Written task -> Repeat the data below without any change, beginning with the line that contains "Task: Open 温度管理 temperature management" and ending with the line that contains "(x=178, y=30)", both included.

Record excerpts ->
* Begin *

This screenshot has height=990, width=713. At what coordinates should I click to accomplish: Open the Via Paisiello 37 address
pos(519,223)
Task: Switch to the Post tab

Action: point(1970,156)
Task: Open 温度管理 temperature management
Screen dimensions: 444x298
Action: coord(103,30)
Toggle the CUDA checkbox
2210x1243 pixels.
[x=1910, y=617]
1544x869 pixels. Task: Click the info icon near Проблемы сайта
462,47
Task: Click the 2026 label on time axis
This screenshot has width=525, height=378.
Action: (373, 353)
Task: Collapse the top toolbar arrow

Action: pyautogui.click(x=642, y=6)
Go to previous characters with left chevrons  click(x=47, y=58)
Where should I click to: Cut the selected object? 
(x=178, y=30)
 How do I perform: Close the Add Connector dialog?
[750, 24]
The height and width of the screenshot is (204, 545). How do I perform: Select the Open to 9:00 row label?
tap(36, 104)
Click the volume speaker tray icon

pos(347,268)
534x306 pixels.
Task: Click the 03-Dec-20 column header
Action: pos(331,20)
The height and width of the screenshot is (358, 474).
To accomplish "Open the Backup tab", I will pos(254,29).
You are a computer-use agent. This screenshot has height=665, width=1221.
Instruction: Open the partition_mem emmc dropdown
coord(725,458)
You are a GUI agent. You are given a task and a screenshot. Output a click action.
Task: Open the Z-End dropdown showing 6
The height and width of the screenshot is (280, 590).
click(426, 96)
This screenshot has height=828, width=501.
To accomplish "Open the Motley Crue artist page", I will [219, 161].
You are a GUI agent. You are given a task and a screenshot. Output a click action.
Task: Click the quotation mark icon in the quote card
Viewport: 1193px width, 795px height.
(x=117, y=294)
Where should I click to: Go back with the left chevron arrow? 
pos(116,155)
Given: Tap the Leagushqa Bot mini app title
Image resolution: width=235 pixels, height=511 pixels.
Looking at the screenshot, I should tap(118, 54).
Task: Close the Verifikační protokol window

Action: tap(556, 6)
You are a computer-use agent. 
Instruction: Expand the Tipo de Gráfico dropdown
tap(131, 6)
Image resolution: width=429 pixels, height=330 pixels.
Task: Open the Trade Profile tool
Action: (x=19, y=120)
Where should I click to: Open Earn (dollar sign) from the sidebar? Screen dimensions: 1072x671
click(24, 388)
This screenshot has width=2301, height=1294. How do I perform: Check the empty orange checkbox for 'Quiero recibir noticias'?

* End *

Task solution ->
Task: Open 温度管理 temperature management
Screen dimensions: 444x298
Action: coord(103,30)
Toggle the CUDA checkbox
2210x1243 pixels.
[x=1910, y=617]
1544x869 pixels. Task: Click the info icon near Проблемы сайта
462,47
Task: Click the 2026 label on time axis
This screenshot has width=525, height=378.
Action: (373, 353)
Task: Collapse the top toolbar arrow

Action: pyautogui.click(x=642, y=6)
Go to previous characters with left chevrons  click(x=47, y=58)
Where should I click to: Cut the selected object? 
(x=178, y=30)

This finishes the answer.